Nie mniej KZPPTCh zwraca uwagę, że po wystąpieniu ogniska i likwidacji całego zakażonego stada prowadzone jest dochodzenie epizootyczne, które na celu ma wykrycie drogi przeniknięcia wirusa ASF do stada świń. Nie dość, że takie dochodzenie może trwać kilka miesięcy to jeszcze większość z nich nie kończy się jednoznacznym stwierdzeniem, w jaki sposób wirus dostał się do stada.
- Często rolnicy bojąc się utraty odszkodowania nie współpracują należycie z komisją prowadzącą dochodzenie. W rezultacie nasza wiedza o rozprzestrzenianiu się wirusa i sposobach przenikania do stada świń nie poprawia się. Rolnikowi i jego pracownikom przypada rola podejrzanych, a osobom powołanym do prowadzenia dochodzenia przypada rola oskarżycieli. Przy tak przypisanych rolach trudno mówić o współpracy. Jedni się bronią, drudzy oskarżają - napisał w ekspertyzie Aleksander Dargiewicz z KZPPTCh.

Perlustracja 
 

Krajowy Związek Pracodawców Producentów Trzody Chlewnej zwraca również uwagę na problem perlustracji wszystkich gospodarstw zajmujących się produkcją trzody chlewnej w kraju. Ich celem jest sprawdzenie, czy stada trzody chlewnej należycie wprowadzają zasady bioasekuracji. Jednak gospodarstwa, które pozytywnie przeszły inspekcję dalej nie mogą być pewne uzyskania odszkodowania. Powiatowy Lekarz Weterynarii może bowiem zmienić zdanie i odmówić wypłaty odszkodowania niezależnie od wcześniejszych ustaleń.

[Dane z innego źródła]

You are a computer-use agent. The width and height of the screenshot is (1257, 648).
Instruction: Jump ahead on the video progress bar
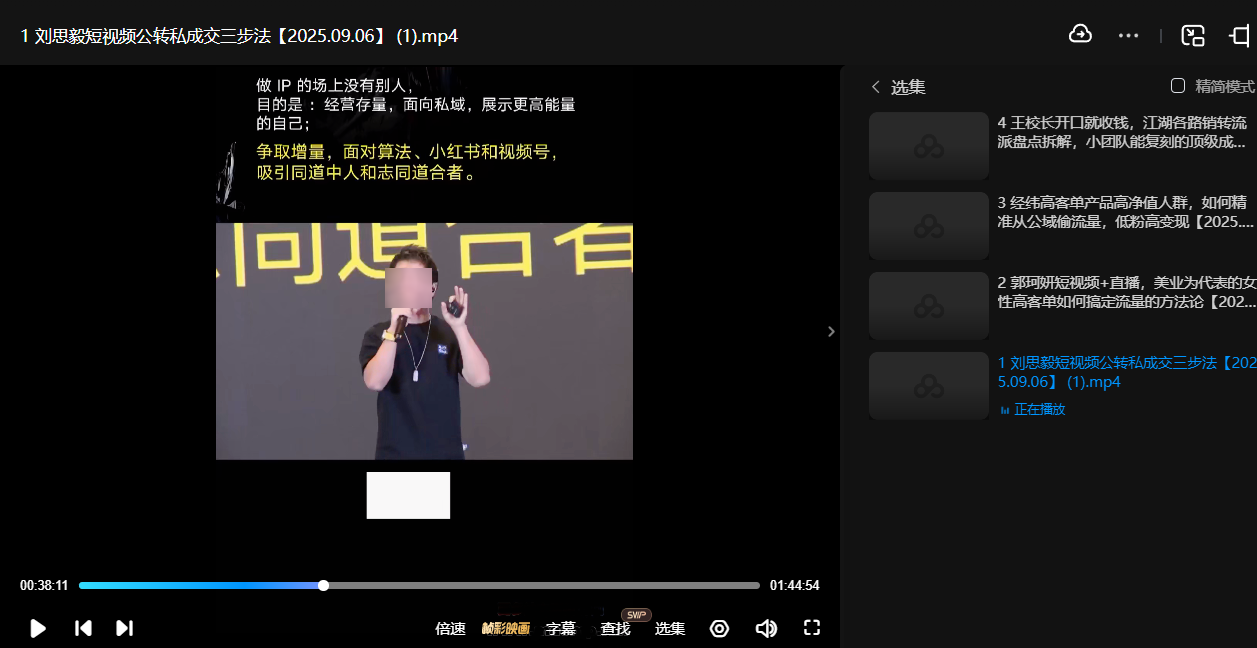click(x=550, y=585)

Bioasekuracja nieskuteczna w 100%

Krajowy Związek Pracodawców Producentów Trzody Chlewnej nie zgadza się również z często spotykanym stwierdzeniem, że skoro wirus dostał się do stada to winny jest rolnik lub zatrudniony personel, „bo przecież nikt inny nie wniósł wirusa do środka”. Zdaniem KZPPTCh od dawna wiadomo, że bioasekuracja nie zabezpiecza w 100% przed wirusem ASF, ale jedynie zmniejsza ryzyko zakażenia świń. Ponieważ z tematem tym nie poradziły sobie jeszcze nauka i największe autorytety weterynaryjne, winą z automatu nie można obarczać rolnika. 

Bankructwa rolników
 

Jeżeli Inspekcja Weterynaryjna podejmie decyzję o odmowie wypłaty odszkodowania, a produkcja trzody chlewnej stanowi podstawowe źródło utrzymania rolnika, to brak odszkodowania prowadzi do bankructwa. Rolnika nie stać na ponowne uruchomienie produkcji, a brak spłaty bieżących zobowiązań bankowych wyklucza możliwość otrzymania nowego kredytu. Pozostaje więc droga sądowa.
- Rolników pozbawionych środków do życia nie stać na wynajęcie dobrych kancelarii prawnych, czy powołania biegłych. Poza tym rozstrzygnięcia sądowe nie zapadają w krótkim okresie czasu. Z czego mają żyć rolnicy skazani na długotrwałe procesy sądowe, którzy zostali pozbawieni środków na kontynuowanie produkcji? - pyta retorycznie Aleksander Dargiewicz z KZPPTCh.

Nowe rozwiązania prawne 
 

Zdaniem Krajowego Związku Pracodawców Producentów Trzody Chlewnej
rozwiązaniem powyższych bolączek może być wprowadzenie certyfikatu bioasekuracyjnego dla gospodarstw prowadzących produkcję trzody chlewnej nadawanego przez Inspekcję Weterynaryjną  lub niezależny podmiot certyfikujący. Upoważniałoby on każdego rolnika do otrzymania 75% należnego odszkodowania po kilku dniach od likwidacji stada. Pozostałe 25% wartości odszkodowania uzależnione byłoby od pełnej współpracy rolnika z komisją epizootyczną. Dawałoby to gwarancję pełnej współpracy z komisją epizootyczną, a jednocześnie zebrana wiedza lepiej służyłaby zwalczaniu ASF.